Today is one of those days. Do you have those days? You know the ones where you have so much to do and all those things that just really need to be done crowd around you and try to get your attention. They stare at you like the dog who wants to go out for the TEN THOUSANDTH TIME today. They will not be ignored no matter how hard you try.
Yes, one of those days.
I don’t like those days. Not one little bit. I hate the feeling of being all scattered and out of control and crazy. It reminds me of some of the worst times in my life when I couldn’t find control or organization if it came up and smacked me in the face and challenged me to a duel. This is how scattered I am today. In the few minutes that have elapsed since I started putting words to digital paper I have stopped writing this blog post to go and read a post on the Boston Globes “Big Picture” website thereby leading to a moment of angst that I am a terrible photographer and should just chuck it all and have a candy bar and a beer. After all it is 5 o’clock SOMEWHERE. Then I went and read an article on Digital Photography School’s website. And then I entered a book on Goodreads and played around with my different catagories. And then I got up and got water. And then I came back in my office and moved stuff around on my desk to try and fool my brain into thinking that I had been really productive (didn’t work). And then I sat back down and tried to get my brain to stop spinning.
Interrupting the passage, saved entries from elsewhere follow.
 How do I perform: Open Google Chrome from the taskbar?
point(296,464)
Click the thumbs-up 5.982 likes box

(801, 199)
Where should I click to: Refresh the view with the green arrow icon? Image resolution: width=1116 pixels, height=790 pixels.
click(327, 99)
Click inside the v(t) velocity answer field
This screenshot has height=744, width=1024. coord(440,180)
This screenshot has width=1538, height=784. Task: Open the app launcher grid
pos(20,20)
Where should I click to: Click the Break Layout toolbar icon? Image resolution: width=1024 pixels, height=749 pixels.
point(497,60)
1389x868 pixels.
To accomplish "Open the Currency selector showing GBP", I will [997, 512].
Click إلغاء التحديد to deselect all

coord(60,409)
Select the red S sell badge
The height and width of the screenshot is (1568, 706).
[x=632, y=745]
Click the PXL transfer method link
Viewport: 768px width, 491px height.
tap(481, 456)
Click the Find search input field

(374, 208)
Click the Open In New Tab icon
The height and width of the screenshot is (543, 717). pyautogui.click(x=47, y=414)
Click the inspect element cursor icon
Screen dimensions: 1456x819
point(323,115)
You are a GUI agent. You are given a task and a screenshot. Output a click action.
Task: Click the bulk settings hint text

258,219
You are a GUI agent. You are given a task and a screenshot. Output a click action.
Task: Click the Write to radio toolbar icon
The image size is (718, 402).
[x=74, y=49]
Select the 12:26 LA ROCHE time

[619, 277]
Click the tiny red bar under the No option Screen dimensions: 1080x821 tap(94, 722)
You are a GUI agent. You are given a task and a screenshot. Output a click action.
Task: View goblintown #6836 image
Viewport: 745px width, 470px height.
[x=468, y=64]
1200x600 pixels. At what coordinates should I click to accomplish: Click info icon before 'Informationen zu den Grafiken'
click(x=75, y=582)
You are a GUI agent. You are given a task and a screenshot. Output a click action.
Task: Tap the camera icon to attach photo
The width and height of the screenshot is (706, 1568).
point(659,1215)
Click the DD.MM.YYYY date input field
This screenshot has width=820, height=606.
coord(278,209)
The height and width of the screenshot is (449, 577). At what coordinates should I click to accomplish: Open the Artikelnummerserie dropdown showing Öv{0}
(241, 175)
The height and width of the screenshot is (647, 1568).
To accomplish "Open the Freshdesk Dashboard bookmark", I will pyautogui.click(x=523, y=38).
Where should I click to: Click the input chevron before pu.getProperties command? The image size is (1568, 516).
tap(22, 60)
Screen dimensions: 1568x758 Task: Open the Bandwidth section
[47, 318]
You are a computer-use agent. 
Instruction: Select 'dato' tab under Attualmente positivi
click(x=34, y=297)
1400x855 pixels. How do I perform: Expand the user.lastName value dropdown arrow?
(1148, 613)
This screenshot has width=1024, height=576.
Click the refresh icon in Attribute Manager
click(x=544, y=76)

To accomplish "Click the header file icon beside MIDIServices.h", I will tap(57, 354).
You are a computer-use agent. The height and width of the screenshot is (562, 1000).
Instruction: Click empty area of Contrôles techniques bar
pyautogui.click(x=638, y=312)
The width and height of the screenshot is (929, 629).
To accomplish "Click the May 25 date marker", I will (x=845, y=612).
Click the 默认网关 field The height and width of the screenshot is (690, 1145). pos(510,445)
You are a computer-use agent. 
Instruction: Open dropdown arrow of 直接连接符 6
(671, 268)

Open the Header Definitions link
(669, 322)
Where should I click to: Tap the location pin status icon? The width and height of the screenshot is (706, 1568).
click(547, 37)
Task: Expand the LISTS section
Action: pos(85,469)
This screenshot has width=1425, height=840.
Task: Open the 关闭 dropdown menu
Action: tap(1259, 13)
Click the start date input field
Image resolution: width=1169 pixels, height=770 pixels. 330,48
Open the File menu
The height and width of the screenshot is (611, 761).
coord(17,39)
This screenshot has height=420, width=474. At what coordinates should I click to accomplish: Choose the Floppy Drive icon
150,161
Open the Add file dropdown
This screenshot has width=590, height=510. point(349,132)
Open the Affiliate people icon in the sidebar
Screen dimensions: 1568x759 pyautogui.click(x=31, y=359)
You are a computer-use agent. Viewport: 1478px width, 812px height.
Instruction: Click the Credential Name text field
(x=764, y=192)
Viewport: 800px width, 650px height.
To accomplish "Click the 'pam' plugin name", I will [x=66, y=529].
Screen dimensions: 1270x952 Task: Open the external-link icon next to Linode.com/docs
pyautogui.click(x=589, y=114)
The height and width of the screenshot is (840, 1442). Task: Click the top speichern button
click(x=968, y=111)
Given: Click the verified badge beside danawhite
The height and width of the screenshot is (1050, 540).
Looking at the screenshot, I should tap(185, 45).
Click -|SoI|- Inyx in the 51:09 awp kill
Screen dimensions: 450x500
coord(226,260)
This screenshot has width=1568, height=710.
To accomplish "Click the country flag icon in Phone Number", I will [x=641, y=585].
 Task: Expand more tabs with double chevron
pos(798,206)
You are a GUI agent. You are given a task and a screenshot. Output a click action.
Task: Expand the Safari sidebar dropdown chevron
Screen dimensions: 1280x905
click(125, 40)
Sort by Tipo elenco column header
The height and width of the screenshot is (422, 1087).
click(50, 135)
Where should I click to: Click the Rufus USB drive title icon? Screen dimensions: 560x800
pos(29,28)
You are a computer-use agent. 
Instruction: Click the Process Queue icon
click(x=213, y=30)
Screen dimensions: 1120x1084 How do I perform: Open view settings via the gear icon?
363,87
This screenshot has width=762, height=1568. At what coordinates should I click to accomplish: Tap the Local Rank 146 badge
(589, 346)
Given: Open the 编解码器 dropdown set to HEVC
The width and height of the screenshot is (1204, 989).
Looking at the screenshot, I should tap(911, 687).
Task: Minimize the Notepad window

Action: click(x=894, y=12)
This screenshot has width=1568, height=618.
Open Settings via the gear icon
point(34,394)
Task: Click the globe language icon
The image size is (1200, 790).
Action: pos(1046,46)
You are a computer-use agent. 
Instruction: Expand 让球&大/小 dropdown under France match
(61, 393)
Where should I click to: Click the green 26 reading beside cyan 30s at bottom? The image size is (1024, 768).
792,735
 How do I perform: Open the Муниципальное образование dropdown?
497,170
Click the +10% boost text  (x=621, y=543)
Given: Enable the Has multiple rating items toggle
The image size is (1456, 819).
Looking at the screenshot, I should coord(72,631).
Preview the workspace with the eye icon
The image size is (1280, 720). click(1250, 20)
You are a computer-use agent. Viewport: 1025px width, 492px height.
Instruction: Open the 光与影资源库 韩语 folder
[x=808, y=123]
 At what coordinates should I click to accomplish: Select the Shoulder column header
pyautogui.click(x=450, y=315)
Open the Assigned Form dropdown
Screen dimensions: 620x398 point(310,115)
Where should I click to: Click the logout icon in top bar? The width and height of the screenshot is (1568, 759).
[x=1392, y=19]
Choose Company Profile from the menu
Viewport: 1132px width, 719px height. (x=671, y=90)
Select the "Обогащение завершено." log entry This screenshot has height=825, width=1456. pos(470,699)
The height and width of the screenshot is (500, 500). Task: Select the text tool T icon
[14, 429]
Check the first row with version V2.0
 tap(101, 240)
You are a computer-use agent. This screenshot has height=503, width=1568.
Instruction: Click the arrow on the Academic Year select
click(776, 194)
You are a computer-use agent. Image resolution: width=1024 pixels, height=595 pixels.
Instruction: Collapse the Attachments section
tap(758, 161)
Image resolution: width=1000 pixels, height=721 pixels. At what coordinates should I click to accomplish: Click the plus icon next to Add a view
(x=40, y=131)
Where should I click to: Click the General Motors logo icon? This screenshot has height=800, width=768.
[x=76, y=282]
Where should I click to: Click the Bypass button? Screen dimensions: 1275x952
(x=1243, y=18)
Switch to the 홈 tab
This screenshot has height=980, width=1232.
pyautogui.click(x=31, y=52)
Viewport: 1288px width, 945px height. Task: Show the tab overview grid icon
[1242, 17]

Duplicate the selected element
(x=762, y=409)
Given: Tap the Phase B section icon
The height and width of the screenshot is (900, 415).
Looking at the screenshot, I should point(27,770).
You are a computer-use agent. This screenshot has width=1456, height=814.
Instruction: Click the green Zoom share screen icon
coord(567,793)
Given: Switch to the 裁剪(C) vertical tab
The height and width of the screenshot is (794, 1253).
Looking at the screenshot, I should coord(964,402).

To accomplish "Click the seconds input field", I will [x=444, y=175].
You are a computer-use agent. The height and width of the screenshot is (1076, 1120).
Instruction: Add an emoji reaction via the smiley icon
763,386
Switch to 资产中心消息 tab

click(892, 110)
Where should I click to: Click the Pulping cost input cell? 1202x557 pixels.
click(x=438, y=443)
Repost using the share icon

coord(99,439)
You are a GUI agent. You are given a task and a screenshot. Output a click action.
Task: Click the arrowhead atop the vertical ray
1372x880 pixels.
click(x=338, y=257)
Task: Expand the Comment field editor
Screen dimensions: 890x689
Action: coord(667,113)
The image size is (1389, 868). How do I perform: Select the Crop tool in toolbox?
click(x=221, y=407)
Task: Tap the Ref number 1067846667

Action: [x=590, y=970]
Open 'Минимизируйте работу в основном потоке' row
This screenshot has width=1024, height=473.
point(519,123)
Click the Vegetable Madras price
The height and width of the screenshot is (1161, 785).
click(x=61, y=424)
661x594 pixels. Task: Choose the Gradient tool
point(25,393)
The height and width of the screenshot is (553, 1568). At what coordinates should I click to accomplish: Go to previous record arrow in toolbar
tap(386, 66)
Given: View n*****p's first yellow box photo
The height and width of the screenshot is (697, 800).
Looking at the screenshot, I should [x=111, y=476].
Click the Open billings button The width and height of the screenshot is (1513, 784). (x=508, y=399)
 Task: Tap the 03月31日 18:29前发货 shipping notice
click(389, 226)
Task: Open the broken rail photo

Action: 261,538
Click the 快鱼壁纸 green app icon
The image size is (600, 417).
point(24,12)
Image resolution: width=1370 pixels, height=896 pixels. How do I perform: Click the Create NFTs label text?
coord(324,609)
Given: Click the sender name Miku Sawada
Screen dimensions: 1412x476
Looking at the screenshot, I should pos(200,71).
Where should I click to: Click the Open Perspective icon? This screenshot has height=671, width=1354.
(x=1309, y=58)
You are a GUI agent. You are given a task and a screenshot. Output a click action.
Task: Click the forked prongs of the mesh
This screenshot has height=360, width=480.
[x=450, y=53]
These kinds of days are not all that good for me because I end up starting and stopping and starting and stopping projects and I don’t REALLY ever get anything done. The list of things that SHOULD get done today is really long. And I am not getting ANY of it done. I have started but not COMPLETED about 5 projects already and I am not placing ANY bets that I will get ANY of them done.
Does it feel like I am using TOO MANY CAPITAL LETTERS TODAY?
I think my brain is just shouting so loudly to me that my fingers can’t stand the strain and keep inserting CAPITAL LETTERS when I least EXPECT It.
See what I mean.
You know what else happens on days like this? Besides the fact that I am now writing a blog post that will have the rambling qualities of a Golden Globes speech by Jodie Foster. I will eat too many things with too little nutritional value. Thank goodness we don’t keep all that many snacks in the house. If there was a bag of potato chips available I would be all over it like Democrats on gun control legislation. Unfortunately no potato chips in the house doesn’t mean that we are a totally snack free zone…there are cookies….and I know where they are.
Maybe I just need to chuck it all, make another cup of nice strong coffee and go read a book.
Oh yes, THAT’S what I need…..more caffeine.